Oxygen Diode Formed in Nickelate Heterostructures by Chemical Potential Mismatch

Er-Jia Guo; Yaohua Liu; Changhee Sohn; Ryan D Desautels; Andreas Herklotz; Zhaoliang Liao; John Nichols; John W Freeland; Michael R Fitzsimmons; Ho Nyung Lee

doi:10.1002/adma.201705904

Oxygen Diode Formed in Nickelate Heterostructures by Chemical Potential Mismatch

Adv Mater. 2018 Apr;30(15):e1705904. doi: 10.1002/adma.201705904. Epub 2018 Mar 7.

Authors

Affiliations

¹ Materials Science and Technology Division and Neutron Scattering Division, Oak Ridge National Laboratory, Oak Ridge, TN, 37831, USA.
² Advanced Photon Source, Argonne National Laboratory, Argonne, IL, 60439, USA.
³ Department of Physics and Astronomy, University of Tennessee, Knoxville, TN, 37996, USA.

PMID: 29512212
DOI: 10.1002/adma.201705904

Abstract

Deliberate control of oxygen vacancy formation and migration in perovskite oxide thin films is important for developing novel electronic and iontronic devices. Here, it is found that the concentration of oxygen vacancies (V_O ) formed in LaNiO₃ (LNO) during pulsed laser deposition is strongly affected by the chemical potential mismatch between the LNO film and its proximal layers. Increasing the V_O concentration in LNO significantly modifies the degree of orbital polarization and drives the metal-insulator transition. Changes in the nickel oxidization state and carrier concentration in the films are confirmed by soft X-ray absorption spectroscopy and optical spectroscopy.

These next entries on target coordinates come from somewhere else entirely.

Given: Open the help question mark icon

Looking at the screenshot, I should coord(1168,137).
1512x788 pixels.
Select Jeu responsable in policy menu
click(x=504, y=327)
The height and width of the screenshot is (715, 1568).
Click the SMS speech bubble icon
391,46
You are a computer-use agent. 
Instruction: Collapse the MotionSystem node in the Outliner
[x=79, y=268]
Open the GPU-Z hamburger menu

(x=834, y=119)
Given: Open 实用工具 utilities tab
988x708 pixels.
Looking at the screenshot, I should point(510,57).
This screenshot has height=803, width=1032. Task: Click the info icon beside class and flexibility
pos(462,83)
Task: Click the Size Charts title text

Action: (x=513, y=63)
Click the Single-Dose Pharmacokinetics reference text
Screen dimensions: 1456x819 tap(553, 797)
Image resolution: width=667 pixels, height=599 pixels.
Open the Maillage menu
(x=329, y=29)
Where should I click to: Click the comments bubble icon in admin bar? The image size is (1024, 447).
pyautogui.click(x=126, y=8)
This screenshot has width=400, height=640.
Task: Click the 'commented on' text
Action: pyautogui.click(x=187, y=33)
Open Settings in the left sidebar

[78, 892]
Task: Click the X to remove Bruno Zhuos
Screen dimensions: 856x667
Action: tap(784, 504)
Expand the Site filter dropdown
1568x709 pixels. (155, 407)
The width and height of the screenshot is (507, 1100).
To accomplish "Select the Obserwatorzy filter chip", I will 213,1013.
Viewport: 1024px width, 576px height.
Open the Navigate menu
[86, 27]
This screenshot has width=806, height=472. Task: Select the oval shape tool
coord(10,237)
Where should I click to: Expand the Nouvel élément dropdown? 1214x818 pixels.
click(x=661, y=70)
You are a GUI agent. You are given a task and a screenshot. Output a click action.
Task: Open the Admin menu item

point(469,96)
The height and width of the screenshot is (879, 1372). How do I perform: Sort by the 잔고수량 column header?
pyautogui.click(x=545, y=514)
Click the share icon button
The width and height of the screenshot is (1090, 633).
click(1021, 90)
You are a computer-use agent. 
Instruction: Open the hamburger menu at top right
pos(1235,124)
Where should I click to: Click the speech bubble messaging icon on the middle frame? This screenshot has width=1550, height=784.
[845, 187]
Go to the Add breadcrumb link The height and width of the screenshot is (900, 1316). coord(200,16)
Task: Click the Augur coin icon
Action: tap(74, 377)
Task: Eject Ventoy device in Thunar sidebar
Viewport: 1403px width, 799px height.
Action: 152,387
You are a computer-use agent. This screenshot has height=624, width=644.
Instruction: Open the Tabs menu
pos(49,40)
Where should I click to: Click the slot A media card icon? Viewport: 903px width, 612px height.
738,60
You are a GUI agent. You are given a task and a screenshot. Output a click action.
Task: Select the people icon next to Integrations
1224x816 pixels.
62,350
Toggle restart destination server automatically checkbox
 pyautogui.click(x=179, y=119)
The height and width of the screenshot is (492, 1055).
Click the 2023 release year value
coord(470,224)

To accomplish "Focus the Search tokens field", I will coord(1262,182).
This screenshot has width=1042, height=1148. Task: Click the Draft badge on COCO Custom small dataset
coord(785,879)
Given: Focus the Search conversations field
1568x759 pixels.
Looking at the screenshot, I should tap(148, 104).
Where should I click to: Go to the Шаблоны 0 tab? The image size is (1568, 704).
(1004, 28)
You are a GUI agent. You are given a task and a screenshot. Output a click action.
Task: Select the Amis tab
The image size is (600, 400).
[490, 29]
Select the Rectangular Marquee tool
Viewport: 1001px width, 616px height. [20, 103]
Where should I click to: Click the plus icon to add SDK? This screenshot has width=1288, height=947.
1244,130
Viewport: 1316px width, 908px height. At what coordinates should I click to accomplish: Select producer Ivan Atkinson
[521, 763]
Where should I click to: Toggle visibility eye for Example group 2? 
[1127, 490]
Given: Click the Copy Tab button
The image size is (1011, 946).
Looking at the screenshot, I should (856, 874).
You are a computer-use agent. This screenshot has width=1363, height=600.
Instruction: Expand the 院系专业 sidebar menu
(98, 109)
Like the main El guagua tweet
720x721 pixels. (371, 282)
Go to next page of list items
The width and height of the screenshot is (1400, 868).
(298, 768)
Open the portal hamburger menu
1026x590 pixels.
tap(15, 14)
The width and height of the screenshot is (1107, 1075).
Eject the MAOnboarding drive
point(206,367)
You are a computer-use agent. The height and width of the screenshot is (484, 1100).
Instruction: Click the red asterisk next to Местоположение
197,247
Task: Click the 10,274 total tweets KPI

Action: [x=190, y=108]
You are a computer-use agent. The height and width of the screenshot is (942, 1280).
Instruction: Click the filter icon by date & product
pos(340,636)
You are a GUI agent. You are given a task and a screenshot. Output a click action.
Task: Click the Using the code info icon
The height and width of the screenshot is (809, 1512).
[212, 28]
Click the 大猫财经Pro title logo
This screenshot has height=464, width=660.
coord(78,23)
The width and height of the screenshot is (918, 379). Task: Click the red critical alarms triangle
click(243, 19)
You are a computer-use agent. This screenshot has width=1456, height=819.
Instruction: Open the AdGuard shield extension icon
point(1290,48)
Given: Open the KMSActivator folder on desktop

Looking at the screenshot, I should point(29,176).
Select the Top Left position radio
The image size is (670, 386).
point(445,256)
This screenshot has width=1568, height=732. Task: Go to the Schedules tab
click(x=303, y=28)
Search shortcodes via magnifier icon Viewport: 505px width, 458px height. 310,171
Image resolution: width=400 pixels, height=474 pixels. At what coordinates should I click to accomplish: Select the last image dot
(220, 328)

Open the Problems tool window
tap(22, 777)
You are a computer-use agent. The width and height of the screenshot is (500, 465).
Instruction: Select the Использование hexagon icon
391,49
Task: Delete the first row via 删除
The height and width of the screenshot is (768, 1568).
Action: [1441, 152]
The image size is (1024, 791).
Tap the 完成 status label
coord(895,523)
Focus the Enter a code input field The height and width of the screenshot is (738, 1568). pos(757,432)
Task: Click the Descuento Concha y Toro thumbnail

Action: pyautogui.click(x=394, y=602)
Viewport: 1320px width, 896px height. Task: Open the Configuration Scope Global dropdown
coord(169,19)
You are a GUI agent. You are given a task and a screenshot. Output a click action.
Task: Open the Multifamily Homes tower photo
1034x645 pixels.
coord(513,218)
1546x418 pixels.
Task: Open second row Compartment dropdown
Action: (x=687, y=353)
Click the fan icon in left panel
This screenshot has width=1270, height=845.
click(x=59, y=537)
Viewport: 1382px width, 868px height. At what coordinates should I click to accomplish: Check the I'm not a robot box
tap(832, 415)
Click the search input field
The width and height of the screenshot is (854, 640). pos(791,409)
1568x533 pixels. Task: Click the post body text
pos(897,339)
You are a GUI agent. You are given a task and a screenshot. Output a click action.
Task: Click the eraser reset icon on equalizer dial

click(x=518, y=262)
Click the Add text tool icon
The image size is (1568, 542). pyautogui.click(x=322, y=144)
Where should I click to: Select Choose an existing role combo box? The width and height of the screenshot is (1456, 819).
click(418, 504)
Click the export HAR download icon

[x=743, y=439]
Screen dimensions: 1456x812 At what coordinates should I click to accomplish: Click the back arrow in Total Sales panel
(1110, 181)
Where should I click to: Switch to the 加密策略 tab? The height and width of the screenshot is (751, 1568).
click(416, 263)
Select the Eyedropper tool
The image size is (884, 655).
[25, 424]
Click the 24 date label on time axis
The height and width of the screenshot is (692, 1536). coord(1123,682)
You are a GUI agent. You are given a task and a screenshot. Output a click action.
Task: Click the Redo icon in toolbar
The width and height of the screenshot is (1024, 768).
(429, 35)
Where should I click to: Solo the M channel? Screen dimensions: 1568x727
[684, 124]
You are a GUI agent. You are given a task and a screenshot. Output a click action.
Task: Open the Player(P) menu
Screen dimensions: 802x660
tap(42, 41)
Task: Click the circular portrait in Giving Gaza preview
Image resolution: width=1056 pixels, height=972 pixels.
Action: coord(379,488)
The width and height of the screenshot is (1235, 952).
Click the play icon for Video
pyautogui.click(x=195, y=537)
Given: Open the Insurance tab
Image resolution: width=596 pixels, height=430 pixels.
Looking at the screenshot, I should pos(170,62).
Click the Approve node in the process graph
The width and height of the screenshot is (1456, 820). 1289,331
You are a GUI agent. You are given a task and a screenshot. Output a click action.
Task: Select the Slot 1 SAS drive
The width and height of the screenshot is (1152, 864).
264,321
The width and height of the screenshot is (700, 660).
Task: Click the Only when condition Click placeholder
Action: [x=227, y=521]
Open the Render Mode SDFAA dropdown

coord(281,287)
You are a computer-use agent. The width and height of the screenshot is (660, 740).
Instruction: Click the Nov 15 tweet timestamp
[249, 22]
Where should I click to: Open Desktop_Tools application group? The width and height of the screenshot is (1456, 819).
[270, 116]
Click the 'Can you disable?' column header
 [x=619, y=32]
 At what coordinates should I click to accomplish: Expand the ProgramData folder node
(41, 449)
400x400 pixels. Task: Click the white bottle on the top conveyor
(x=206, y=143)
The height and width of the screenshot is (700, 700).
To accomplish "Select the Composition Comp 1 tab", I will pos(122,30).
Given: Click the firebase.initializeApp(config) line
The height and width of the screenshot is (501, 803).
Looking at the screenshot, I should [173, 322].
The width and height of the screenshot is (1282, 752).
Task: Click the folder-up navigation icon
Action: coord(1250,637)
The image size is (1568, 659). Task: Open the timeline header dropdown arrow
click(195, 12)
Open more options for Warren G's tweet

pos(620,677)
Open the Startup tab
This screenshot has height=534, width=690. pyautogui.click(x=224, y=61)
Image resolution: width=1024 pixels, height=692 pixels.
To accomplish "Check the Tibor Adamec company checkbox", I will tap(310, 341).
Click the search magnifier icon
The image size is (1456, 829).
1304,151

The ability to unidirectional-control the oxygen flow across the heterointerface, e.g., a so-called "oxygen diode", by exploiting chemical potential mismatch at interfaces provides a new avenue to tune the physical and electrochemical properties of complex oxides.

Keywords: ionic rectification; nickelates; orbital polarization; oxygen diode; oxygen vacancies.